**What the task requires:** Scan the listing below for the word "will", then copy each line that has it.

● ● ● ● ●

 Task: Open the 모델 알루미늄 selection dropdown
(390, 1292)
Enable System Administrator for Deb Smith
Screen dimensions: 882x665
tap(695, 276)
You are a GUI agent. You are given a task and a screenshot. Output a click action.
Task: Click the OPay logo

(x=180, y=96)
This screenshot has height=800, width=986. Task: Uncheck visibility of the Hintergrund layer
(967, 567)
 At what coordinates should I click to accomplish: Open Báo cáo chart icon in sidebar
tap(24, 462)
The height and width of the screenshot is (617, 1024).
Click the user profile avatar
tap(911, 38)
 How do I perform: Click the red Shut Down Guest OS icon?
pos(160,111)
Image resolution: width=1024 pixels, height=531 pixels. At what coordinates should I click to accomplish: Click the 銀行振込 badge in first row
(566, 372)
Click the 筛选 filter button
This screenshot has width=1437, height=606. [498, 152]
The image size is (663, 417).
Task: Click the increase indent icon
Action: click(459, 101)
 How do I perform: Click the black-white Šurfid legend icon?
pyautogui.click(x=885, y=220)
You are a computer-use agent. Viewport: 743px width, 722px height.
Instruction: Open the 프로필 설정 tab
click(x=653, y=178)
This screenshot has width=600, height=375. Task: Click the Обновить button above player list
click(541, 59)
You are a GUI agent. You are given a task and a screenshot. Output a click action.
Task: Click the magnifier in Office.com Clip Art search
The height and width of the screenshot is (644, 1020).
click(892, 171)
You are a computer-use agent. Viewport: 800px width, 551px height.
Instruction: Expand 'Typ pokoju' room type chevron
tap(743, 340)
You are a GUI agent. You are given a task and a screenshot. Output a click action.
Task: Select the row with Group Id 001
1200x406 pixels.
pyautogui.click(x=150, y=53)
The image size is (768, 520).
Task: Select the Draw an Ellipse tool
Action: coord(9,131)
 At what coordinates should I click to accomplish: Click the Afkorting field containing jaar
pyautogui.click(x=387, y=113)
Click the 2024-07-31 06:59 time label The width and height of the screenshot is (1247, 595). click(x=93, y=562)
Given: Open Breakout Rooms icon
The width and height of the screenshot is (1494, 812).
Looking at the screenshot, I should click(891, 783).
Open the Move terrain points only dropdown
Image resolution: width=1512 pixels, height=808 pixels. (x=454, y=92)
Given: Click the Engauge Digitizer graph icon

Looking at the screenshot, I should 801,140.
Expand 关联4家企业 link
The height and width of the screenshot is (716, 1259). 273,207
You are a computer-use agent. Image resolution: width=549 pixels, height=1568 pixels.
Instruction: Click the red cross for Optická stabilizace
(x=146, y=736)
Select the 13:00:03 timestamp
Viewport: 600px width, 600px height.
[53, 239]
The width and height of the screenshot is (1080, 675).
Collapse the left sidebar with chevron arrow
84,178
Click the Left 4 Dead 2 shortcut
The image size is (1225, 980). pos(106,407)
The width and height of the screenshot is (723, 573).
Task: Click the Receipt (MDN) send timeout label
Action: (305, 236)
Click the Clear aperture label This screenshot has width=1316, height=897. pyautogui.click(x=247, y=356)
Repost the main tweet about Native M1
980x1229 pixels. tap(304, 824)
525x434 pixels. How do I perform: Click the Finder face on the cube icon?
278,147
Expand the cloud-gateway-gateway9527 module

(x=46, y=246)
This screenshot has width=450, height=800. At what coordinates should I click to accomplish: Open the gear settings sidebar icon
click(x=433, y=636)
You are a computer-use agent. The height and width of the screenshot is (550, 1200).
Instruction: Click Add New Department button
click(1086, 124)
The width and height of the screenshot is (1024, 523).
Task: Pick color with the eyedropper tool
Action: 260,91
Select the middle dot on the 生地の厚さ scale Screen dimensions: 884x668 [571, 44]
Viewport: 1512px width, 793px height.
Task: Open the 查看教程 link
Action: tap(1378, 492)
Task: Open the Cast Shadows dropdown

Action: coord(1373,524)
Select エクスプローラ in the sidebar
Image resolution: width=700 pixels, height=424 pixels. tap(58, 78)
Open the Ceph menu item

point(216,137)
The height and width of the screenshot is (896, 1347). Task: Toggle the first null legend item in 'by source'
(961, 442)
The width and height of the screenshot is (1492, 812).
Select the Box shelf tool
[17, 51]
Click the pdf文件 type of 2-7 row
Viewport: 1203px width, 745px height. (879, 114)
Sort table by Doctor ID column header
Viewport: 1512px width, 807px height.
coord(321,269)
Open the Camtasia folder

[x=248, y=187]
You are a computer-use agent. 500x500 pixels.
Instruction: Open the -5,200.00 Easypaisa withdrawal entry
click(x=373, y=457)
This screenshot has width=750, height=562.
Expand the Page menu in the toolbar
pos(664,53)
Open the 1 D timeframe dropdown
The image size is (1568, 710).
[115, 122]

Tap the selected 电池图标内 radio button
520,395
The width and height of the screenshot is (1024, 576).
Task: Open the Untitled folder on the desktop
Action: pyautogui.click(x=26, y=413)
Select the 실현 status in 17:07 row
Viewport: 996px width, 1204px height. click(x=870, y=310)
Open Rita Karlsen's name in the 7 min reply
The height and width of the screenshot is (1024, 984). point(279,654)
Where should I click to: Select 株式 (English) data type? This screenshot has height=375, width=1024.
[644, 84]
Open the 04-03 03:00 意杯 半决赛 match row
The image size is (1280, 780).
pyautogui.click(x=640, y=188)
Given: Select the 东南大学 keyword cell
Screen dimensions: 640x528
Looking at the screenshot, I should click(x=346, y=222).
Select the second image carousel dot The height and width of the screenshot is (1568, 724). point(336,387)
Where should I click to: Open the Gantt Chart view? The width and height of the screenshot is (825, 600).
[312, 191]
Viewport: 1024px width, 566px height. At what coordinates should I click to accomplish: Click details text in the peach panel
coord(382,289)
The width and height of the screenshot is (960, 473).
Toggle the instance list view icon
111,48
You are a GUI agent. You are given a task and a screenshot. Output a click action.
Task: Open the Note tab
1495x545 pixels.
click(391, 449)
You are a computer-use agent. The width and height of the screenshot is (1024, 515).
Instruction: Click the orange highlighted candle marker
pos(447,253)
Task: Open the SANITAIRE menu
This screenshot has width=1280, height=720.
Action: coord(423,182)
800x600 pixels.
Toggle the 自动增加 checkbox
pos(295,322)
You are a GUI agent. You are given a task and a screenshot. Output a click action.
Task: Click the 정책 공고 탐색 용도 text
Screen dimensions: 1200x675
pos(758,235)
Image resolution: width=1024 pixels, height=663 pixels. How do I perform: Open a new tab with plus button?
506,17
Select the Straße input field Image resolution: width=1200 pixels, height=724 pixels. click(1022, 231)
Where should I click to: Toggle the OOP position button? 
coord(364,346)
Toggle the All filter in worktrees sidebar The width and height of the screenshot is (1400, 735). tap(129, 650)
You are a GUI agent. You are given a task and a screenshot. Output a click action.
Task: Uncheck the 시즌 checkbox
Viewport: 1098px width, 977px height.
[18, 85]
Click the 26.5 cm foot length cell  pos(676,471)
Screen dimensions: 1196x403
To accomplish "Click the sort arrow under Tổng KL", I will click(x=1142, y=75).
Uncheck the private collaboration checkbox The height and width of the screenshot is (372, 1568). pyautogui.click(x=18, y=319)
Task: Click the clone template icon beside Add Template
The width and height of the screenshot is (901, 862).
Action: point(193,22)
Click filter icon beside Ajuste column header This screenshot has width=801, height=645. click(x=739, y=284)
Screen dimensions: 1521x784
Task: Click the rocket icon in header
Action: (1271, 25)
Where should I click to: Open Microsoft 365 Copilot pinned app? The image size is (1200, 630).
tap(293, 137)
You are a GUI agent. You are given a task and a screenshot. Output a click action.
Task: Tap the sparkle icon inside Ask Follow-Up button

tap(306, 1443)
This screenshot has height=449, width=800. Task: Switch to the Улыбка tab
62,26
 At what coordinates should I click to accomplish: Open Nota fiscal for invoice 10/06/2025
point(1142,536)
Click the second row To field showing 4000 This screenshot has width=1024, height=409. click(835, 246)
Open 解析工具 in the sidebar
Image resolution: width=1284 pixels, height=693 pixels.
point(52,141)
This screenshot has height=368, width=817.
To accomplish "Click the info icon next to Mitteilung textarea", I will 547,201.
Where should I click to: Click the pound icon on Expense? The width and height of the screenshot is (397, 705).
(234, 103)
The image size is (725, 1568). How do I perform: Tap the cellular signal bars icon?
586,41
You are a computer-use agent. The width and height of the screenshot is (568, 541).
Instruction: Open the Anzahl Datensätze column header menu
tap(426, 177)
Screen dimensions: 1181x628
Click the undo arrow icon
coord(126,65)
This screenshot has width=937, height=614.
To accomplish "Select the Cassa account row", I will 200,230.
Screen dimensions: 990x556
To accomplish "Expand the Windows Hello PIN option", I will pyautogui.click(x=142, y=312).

● ● ● ● ●

**Exercise response:**
To accomplish "Click the sort arrow under Tổng KL", I will click(x=1142, y=75).
To accomplish "Click the info icon next to Mitteilung textarea", I will 547,201.
To accomplish "Select the Cassa account row", I will 200,230.
To accomplish "Expand the Windows Hello PIN option", I will pyautogui.click(x=142, y=312).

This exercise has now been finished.